Evidence Grade E — Very limited evidence. 0 published studies. 0 registered clinical trials.
Medically reviewed by a licensed medical professional
PEG-MGF is a PEGylated version of MGF (Mechano Growth Factor), where a polymer chain is attached to extend its duration. No peer-reviewed studies of PEG-MGF as a defined product exist. The PEG chain length, attachment site, and resulting properties are not standardised — meaning products sold under this name may differ from one another. It is one of the least-characterised compounds in this database.
PEG-MGF is also known by these brand and alternate names:
No published studies found on PubMed.
PEG-MGF has no marketing authorisation. No peer-reviewed studies of PEG-MGF as a defined PEGylated peptide entity exist. The PEG chain length, attachment site, and resulting pharmacological properties are not standardised.
The absence of any characterisation studies means that products sold as PEG-MGF through unregulated channels have no defined molecular identity, no quality standards, and no basis for predicting their behaviour. This compound represents one of the least-characterised entries in this database.
Research suggests the same proposed mechanism as native MGF, with PEGylation extending the duration of action. However, no peer-reviewed studies of PEG-MGF as a specific, defined PEGylated peptide product have been published. Studies sometimes cited as PEG-MGF evidence actually used PEG-based hydrogel delivery systems for native MGF, which is a fundamentally different approach.
No peer-reviewed pharmacokinetic or pharmacodynamic data have been published for PEG-MGF. Studies sometimes cited as PEG-MGF evidence actually used different PEG-based delivery systems, not the same molecule. Additional PEGylation-specific concerns include anti-PEG antibody formation with repeated exposure (a documented phenomenon that can cause serious allergic reactions), altered tissue distribution, and potential PEG tissue accumulation. Products are essentially uncharacterised research chemicals. Products from unregulated channels lack pharmaceutical quality assurance.
PeptideTrace tracks 0 registered clinical trials for PEG-MGF sourced from ClinicalTrials.gov.
No trials registered on ClinicalTrials.gov for this compound.
PEG-MGF is the MGF 24-amino acid E-domain peptide (sequence: YQPPSTNKNTKSQRRKGSTFEEHK) with a polyethylene glycol (PEG) polymer chain covalently attached.
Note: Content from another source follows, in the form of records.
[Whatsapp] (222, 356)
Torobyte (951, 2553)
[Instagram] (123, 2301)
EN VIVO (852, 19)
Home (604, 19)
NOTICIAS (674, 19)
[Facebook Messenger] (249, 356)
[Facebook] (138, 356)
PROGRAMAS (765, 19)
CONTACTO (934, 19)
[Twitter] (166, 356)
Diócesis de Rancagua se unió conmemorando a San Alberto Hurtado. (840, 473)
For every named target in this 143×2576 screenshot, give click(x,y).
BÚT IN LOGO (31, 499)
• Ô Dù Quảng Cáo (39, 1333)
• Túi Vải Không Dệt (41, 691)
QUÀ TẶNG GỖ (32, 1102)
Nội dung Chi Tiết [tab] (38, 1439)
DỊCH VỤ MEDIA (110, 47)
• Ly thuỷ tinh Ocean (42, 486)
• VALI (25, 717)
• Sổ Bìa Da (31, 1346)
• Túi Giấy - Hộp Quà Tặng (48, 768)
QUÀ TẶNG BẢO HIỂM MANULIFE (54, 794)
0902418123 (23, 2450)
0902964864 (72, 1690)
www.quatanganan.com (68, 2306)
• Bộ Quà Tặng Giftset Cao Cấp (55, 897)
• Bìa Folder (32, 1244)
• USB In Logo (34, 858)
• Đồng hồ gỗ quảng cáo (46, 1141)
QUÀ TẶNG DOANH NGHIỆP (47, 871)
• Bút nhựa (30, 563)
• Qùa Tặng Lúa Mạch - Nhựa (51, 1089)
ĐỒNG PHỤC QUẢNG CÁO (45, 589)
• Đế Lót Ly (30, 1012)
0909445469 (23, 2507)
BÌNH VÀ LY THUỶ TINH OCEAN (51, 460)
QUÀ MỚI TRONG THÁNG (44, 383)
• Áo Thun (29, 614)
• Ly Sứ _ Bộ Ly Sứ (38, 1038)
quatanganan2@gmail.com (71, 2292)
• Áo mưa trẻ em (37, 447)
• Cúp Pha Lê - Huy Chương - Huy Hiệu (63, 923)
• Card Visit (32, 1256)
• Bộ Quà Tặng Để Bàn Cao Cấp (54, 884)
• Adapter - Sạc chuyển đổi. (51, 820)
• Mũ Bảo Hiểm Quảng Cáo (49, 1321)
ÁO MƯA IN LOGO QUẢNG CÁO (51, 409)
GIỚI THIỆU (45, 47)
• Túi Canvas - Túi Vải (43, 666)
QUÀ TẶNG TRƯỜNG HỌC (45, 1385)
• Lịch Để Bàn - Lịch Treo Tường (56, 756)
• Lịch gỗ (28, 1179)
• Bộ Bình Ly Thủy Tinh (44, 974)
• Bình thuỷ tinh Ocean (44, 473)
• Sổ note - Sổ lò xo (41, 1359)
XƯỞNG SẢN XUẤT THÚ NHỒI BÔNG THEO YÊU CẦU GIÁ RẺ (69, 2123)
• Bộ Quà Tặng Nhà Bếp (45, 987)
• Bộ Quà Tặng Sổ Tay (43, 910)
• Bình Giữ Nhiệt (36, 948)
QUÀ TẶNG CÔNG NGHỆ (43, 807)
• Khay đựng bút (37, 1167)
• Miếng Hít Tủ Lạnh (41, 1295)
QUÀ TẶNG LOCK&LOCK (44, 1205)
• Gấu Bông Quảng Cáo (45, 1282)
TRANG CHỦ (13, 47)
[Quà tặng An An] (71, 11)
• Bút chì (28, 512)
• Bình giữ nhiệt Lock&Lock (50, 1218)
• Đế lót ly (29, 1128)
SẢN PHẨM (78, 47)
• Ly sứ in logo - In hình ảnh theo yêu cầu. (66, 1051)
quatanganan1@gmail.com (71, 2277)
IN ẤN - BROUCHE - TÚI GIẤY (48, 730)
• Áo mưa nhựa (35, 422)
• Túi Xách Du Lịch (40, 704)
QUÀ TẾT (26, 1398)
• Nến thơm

The base peptide is approximately 2,972 Da; total molecular weight varies depending on PEG chain length, which is not standardized across manufacturers. PEGylation protects the peptide from rapid enzymatic degradation and reduces renal clearance, extending the half-life from MGF's approximately 5-7 minutes to an estimated several hours to possibly days, though these figures derive primarily from non-peer-reviewed sources and should be treated with significant caution. Research administration routes include subcutaneous and intramuscular injection.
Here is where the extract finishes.